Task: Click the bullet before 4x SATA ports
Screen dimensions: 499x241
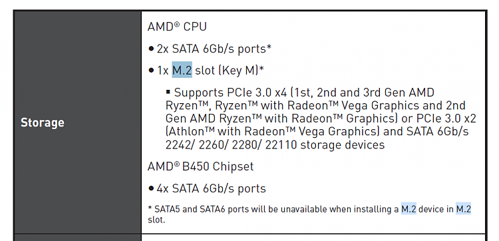Action: 151,188
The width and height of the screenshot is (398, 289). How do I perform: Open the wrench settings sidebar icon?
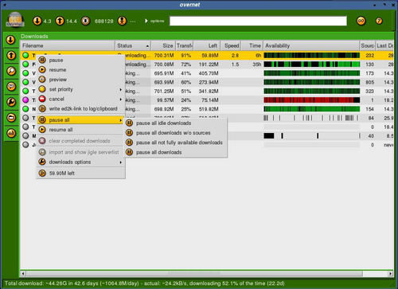11,102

- The problem -
Exclude the pictures and give back the rest of the data above exactly as written.

- Response -
Task: Click the bullet before 4x SATA ports
Screen dimensions: 499x241
Action: 151,188
The width and height of the screenshot is (398, 289). How do I perform: Open the wrench settings sidebar icon?
11,102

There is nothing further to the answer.